I started to learn the Guitar about this time last year but had to give up lessons at the time due to money getting a bit tight.
I'd love to start it off again, any online stuff?
As I can read music being a piano player.


----------



## aaronnorth (29 Nov 2008)

i love listening to the acoustic, not that keen on electric. My Brother started to learn it but lessons went from Â£4 a week to Â£9! wouldnt of been too bad if it had only been a few pound but not 5. My sister plays keyboard, most of which she has learned from me, she also plays the clarinet, i play drums, keyboard/ piano, viola, and old macdonald had a farm on the guitar lol (learnt from my brother) We are quite a musical family, but my Dad plays nothing


----------



## chump54 (29 Nov 2008)

I'm learning acoustic guitar. Great way to relax in the evening when the kids have eventually gone to bed/sleep   

anyway a good place for free lessons and a great teacher is justin sandercoe at justinguitar.com

does some great in more advanced stuff like pink floyd - wish were here and a great Joe satriani - tears in rain

http://uk.youtube.com/watch?v=2xAoG4TcMnQ

thanks for the link saintly

C


----------



## GreenNeedle (30 Nov 2008)

That version sounds great... I heard it a long long time ago though.....maybe 20 years as its originally a piano piece and my mum used to play it to us.  Great adaptation for guitar though.  Loved the harmonic parts for the piano high notes.

Nice find Saintly.

This is what I prefer though...Can't beat the best drummer on the planet with the best bassist on the planet and one of the best (finger stretcher) guitarists on the planet. lol:



AC


----------



## Garuf (30 Nov 2008)

I personally think lightening bolts drummer is better.
I saw them and his arms move faster than my eyes.  
Terrible quality but you get the idea, oh and if you don't like "heavy" music, probably avoid it.


----------



## GreenNeedle (30 Nov 2008)

Ooh Garuf.  You'll have drummers putting you on a FatWah for daring to suggest someone is better than their 'God'  

After I linked to that youtube version and getting peeved by the rubbish sound quality of youtube / PC headphones I had the urge and watched the whole DVD in ProLogic. lol

AC


----------



## oldwhitewood (30 Nov 2008)

?eah I first hear bo rhap for solo guitar when total guitar put in on one of their demo discs. People wrote into the mag complaining because the transcription was too difficult to play 

I was watching this last night oddly enough.


----------



## Mark Evans (30 Nov 2008)

oldwhitewood said:
			
		

> People wrote into the mag complaining because the transcription was too difficult to play



amazing. people want to play grade 8 standard pieces in 5 minutes. it took me years to get to be that good!


----------



## GreenNeedle (30 Nov 2008)

I can't read music anyway.  Used to be able to in the school days (recorder. lol)

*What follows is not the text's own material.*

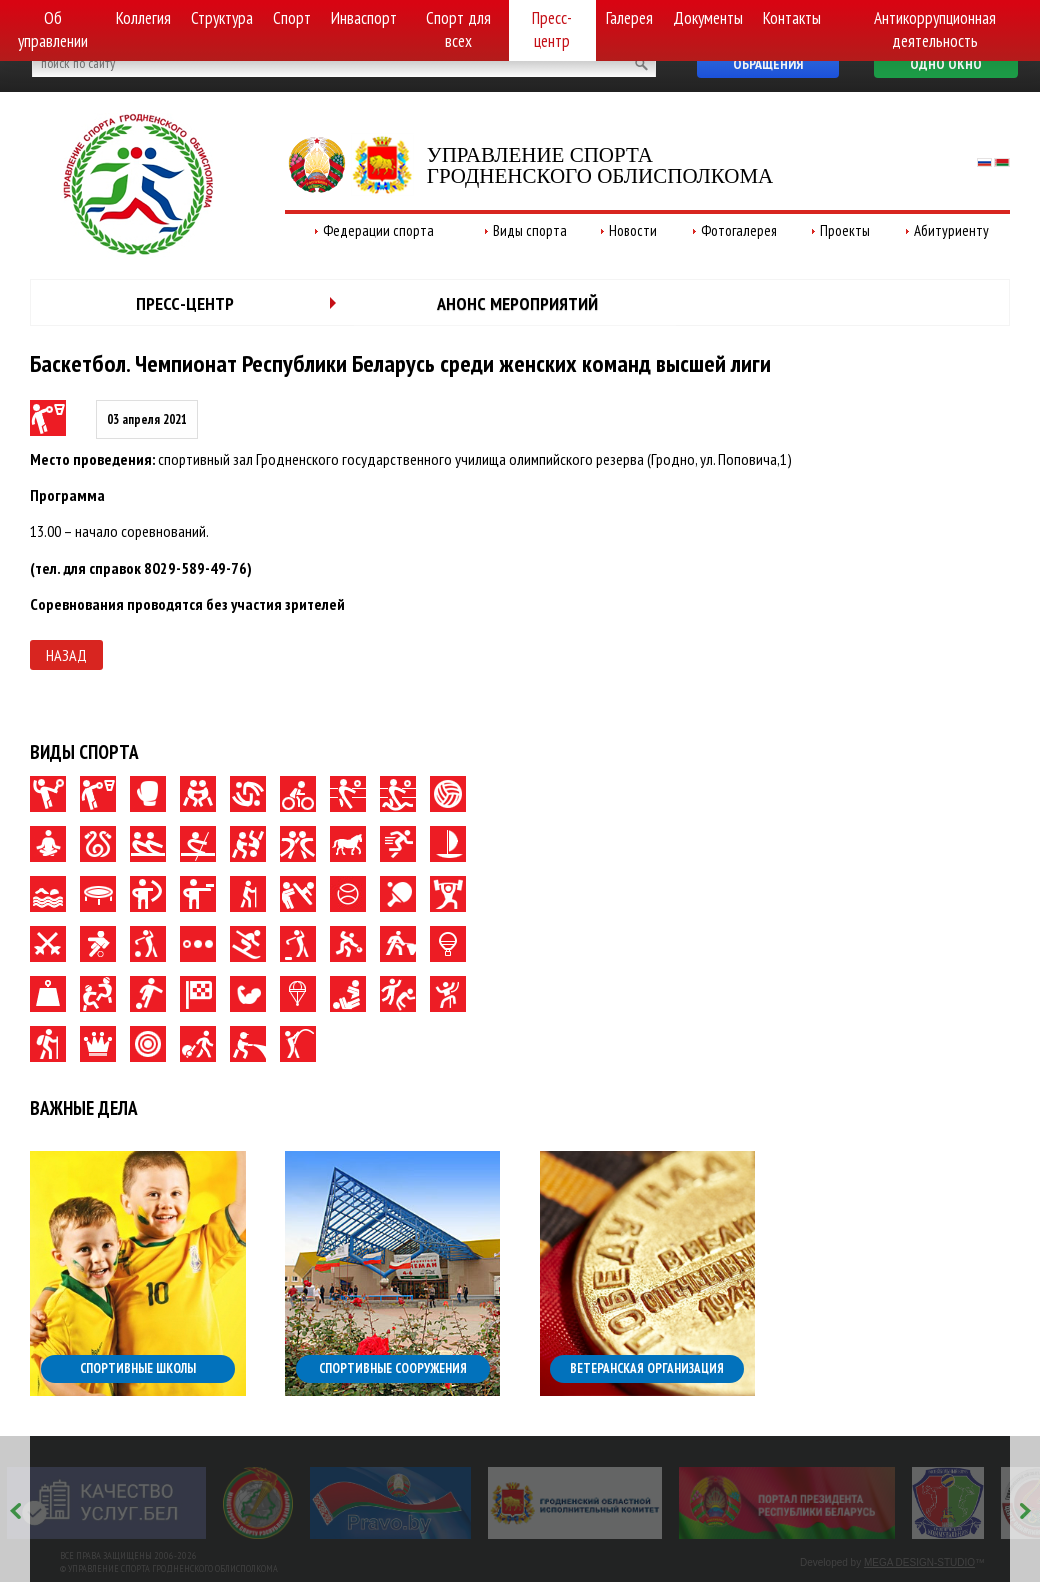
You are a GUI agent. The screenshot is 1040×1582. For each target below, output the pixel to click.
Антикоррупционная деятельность (935, 29)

A sheet of music may as well be another language to me these days.  Good job I have a good ear really.  I just play the song and wether it be keyboard, bass or guitar pick it up that way.  sometimes takes a while to get each chord/comno of notes right though as each player plays in different areas to different strengths/habits etc. lol (Thats when they don't make up the 'chord' themselves like Lifeson / Gossard do at which point I give up)

AC


----------



## GreenNeedle (30 Nov 2008)

Saintly  Hav you ever used smething lie musicmker and then added your instruments on top?  something I'm thinking of experimenting with now I'm 'housebound'.  After I've cleaned the bass up. lol

http://www.magix.com/uk/music-maker/cla ... hop-video/

AC


----------



## Mark Evans (30 Nov 2008)

emagic logic audio for laying down tracks and mixing.i did expand with logics software sampling disc. mainly for orchestral stuff. i also used "reason2" for sampling.wicked program  i would only ever demo with this stuff due to my computer at the time not being able to handle everything running at once. once i had a demo. we (the band) would try different ideas for live stuff. studio stuff was done on pro tools.


----------



## Behold (30 Nov 2008)

Look up the Super mario Theme tune. there is a couple on there that are outstanding. I have tried to learn this and its SOOO hard.


----------